In southern China and throughout the Cantonese-speaking diaspora, the Chinese New Year is often welcomed with yu sheng. Literally a "raw fish" salad, its name is a homophone for "abundance of wealth and long life." Each of its many ingredients, and even the ritual communal tossing of the salad, connotes prosperity and health.
Our party, which featured only a few middling speakers of Mandarin but none of Cantonese, couldn't pin down the identity of the fish itself. It may well have been Cirrhinus molitorella, which has the unfortunate vernacular name of mud carp. In Hong Kong it is also known as dace, which appears on Shun Deck's regular menu; we observed an attractive stuffed specimen elsewhere in the dining room. Unstuffed, and apart from all the trimmings of the plated salad shown here, the flavor was actually quite clean.

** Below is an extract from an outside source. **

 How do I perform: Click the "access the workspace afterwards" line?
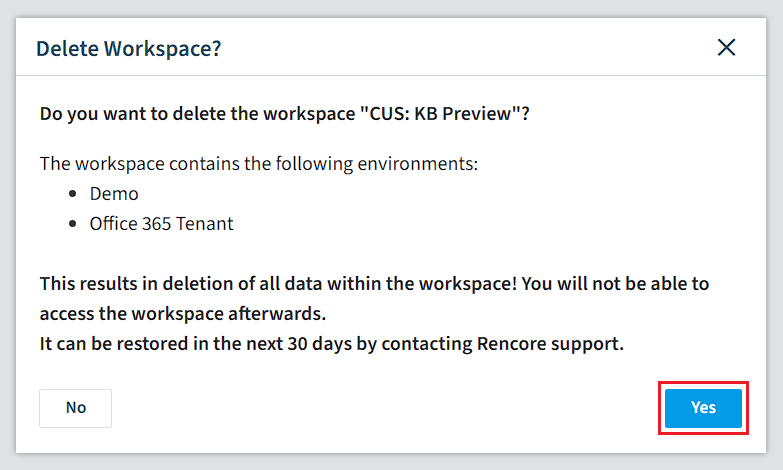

Also on our table: fried and baked fish pieces, a fish-skin salad, and fish congee, all of which may have incorporated leftover bits from our yu sheng fish (language barriers made confirmation problematic); a "phoenix lover's wrap" that included, I believe, both shrimp and clam; home-style fish cakes; and two styles of milk pudding. For photos, see the EIT page on Facebook.
"Qada" is the name at this Georgian bakery; the seeming cognate "gata" is typical in Georgia's neighbors Armenia and Azerbaijan. Back home, by reputation, it varies from region to region, even village to village, but the qada (and gata) of South Brooklyn tend toward one common style: a laminated pastry, burnished on top, enfolding more richness than sweetness.
This sparingly sweet, buttery qada ($2) is surely wonderful with tea, provided that one can wait till teatime. Best to buy several.
(This venue is closed.) Steamed dishes await you, say those large golden Chinese characters. Two dozen varieties of rice in lotus leaf include a house special that boasts Chinese sausage and bacon, shrimp, frog, a minced-pork patty, bok choy, and a ration of fragrant rice moist with juices set free during cooking. The small order shown here ($8.50) is more than ample for a solo diner. For larger parties, the Guangdong-born chef also prepares elaborate seafood spreads that cook at the table — steam, eat, repeat.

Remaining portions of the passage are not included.